Matt Hancock, Menteri Kesehatan Inggris, menilai penghentian sementara uji coba AstraZaneca yang berkolaborasi dengan Universitas Oxford tidak membuat upaya pengembangan vaksin mundur.
"Ini tergantung dari hasil investigasi mereka. Kejadian seperti ini bukan yang pertama," ujar Hancock dalam wawancara dengan Sky News.
Di sisi lain, dolar AS seperti sudah kehabisan 'bensin' setelah menguat berhari-hari. Pada pukul 07:32 WIB, Dollar Index (yang mengukur posisi greenback di hadapan enam mata uang utama dunia) melemah 0,05%.

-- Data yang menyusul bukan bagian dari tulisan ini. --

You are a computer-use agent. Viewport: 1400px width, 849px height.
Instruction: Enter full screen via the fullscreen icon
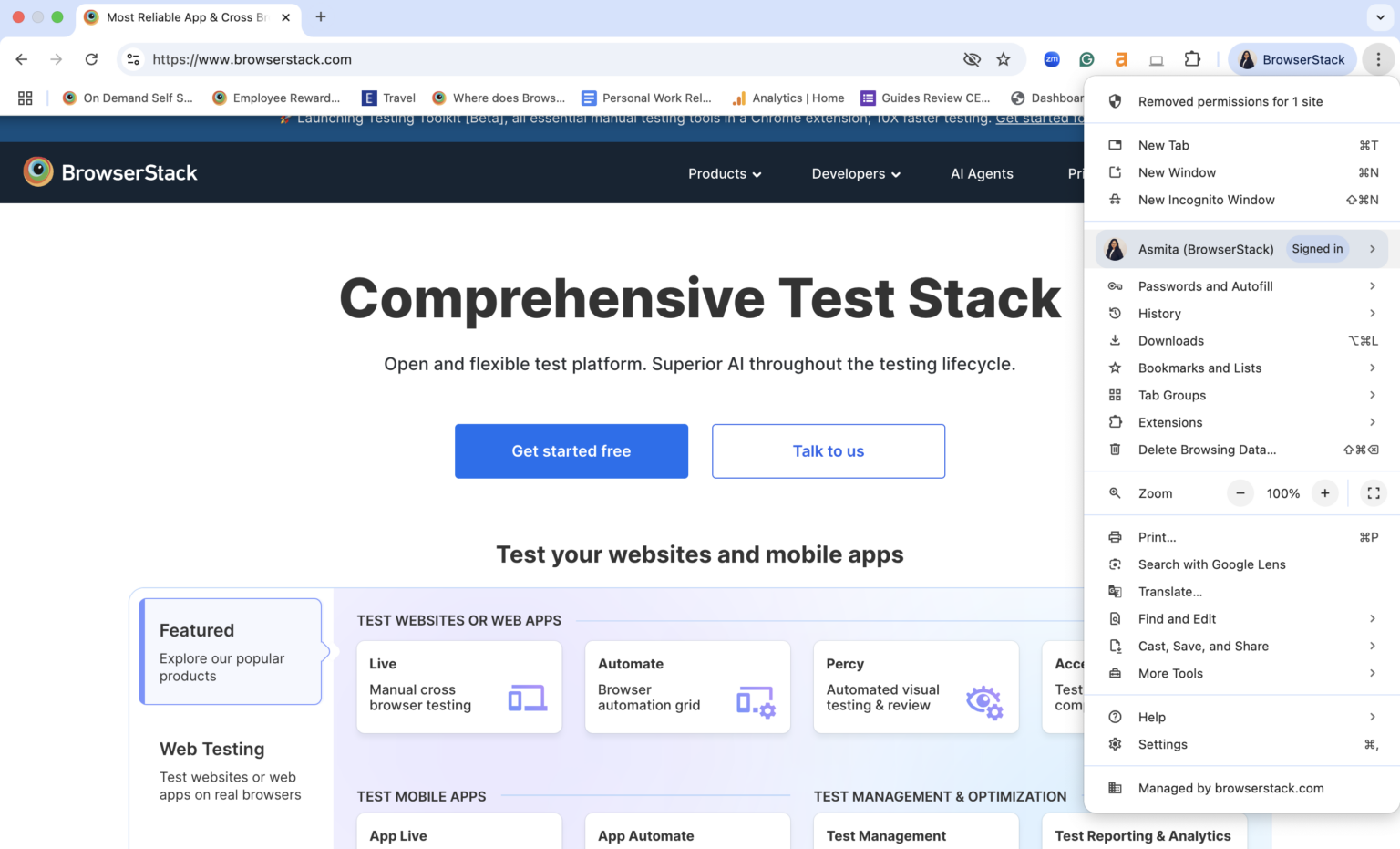[1373, 492]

Maklum, mata uang Negeri Paman Sam memang sudah menguat lumayan tajam. Sejak awal bulan ini, Dollar Index sudah melonjak 1,15%. Pasti akan datang saatnya investor akan mencairkan keuntungan.
Sentimen eksternal tersebut sejauh ini mampu menutup perkembangan yang terjadi di dalam negeri. Malam tadi, Gubernur DKI Jakarta Anies Rasyid Baswedan mengumumkan 'rem darurat' kembali ditarik.
PSBB di ibu kota kembali diketatkan, tidak ada lagi PSBB Transisi. Mulai 14 September, warga Jakarta kembali disarankan untuk #dirumahaja.
"Kita bersepakat menarik 'rem darurat' dan kita akan menerapkan seperti arahan Bapak Presiden di awal wabah dahulu. Bekerja dari rumah, belajar dari rumah, dan usahakan beribadah juga dari rumah," kata Anies.
PSBB total tentu akan berdampak kepada aspek ekonomi. Saat perkantoran, rumah ibadah, restoran, pusat perbelanjaan, lokasi wisata, dan sebagainya kembali ditutup, roda ekonomi yang sempat berputar pasti mandek lagi.
Jakarta bukan hanya berstatus sebagai ibu kota negara. Jakarta adalah jantung perekonomian Indonesia. Sumbangsih Jakarta terhadap pembentukan Produk Domestik Bruto (PDB) nasional adalah yang tertinggi dibandingkan provinsi lainnya. Jika ekonomi Jakarta melambat, maka akan mempengaruhi PDB Indonesia secara keseluruhan.
Sebelumnya, Bank Dunia sudah memberi wanti-wanti bahwa Indonesia bakal mengalami resesi jika pembatasan sosial (social distancing) kembali diketatkan. Lembaga yang berkantor pusat di Washington DC itu memperkirakan ekonomi Indonesia stagnan, tidak tumbuh, 0% pada tahun ini. Namun kalau PSBB ketat lagi, maka PDB Ibu Pertiwi akan mengalami kontraksi (pertumbuhan negatif) 2%.
"Skenario di mana Indonesia mengalami resesi bisa terwujud jika terjadi lonjakan jumlah kasus yang menyebabkan pemerintah kembali menerapkan PSBB yang lebih ketat pada kuartal III dan IV. Ekonomi sulit untuk pulih ke level pra-pandemi sebelum 2021," tulis laporan Bank Dunia.
Namun, Ekonom Citi Helmi Arman memandang PSBB kali ini tidak akan seketat April-Mei lalu. "Dengan melihat dampak ekonomi dari PSBB yang begitu besar pada kuartal II-2020, kami melihat PSBB kali ini tidak akan seperti dulu. Periodenya pun sepertinya akan lebih singkat," sebut Helmi dalam risetnya.
Meski begitu, Helmi menyebut kembalinya PSBB total pasti akan berdampak kepada perekonomian. "Saat ini masih terlalu awal untuk melihat dampaknya, tetapi pengetatan tentu akan berdampak ke sektor keuangan. Restrukturisasi kredit perbankan baru saja mulai stabil. Jika sampai terjadi gelombang restrukturisasi kedua, maka laba perbankan akan tertekan lebih lama lagi," tulisnya.